→ **Set exercise**
Copy out, character for character, the lines from the one containing "Screen dimensions: 996x531" through the one containing "Action: coord(696,79)", including both.

───── Task material ─────

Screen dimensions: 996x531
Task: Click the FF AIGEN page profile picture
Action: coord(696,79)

─────
───── Task material ─────

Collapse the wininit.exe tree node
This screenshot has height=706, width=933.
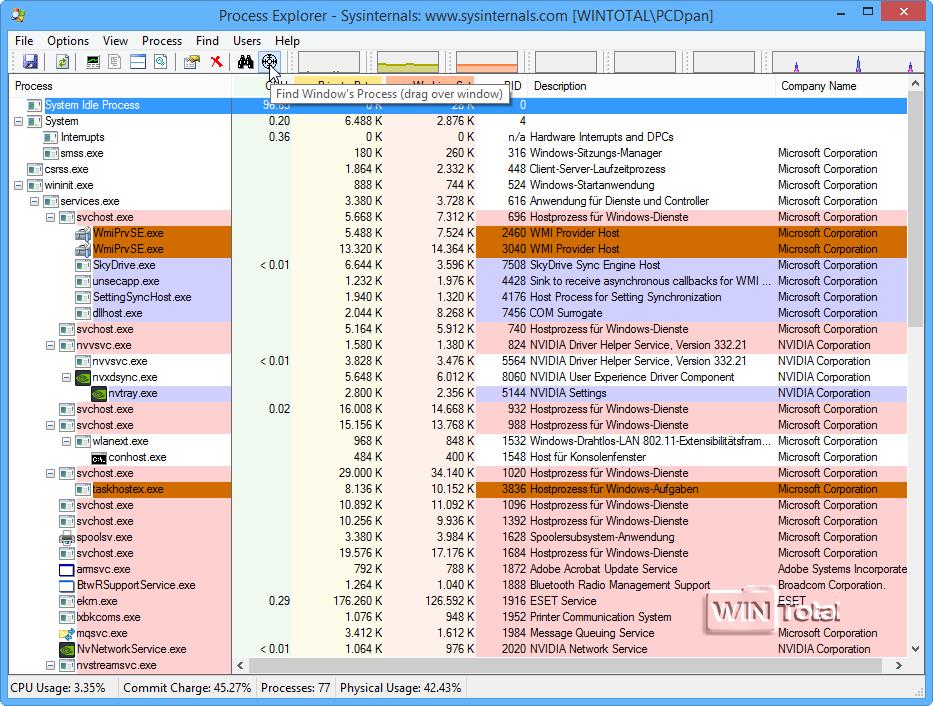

─────

→ **Correct response**
Screen dimensions: 996x531
Task: Click the FF AIGEN page profile picture
Action: coord(696,79)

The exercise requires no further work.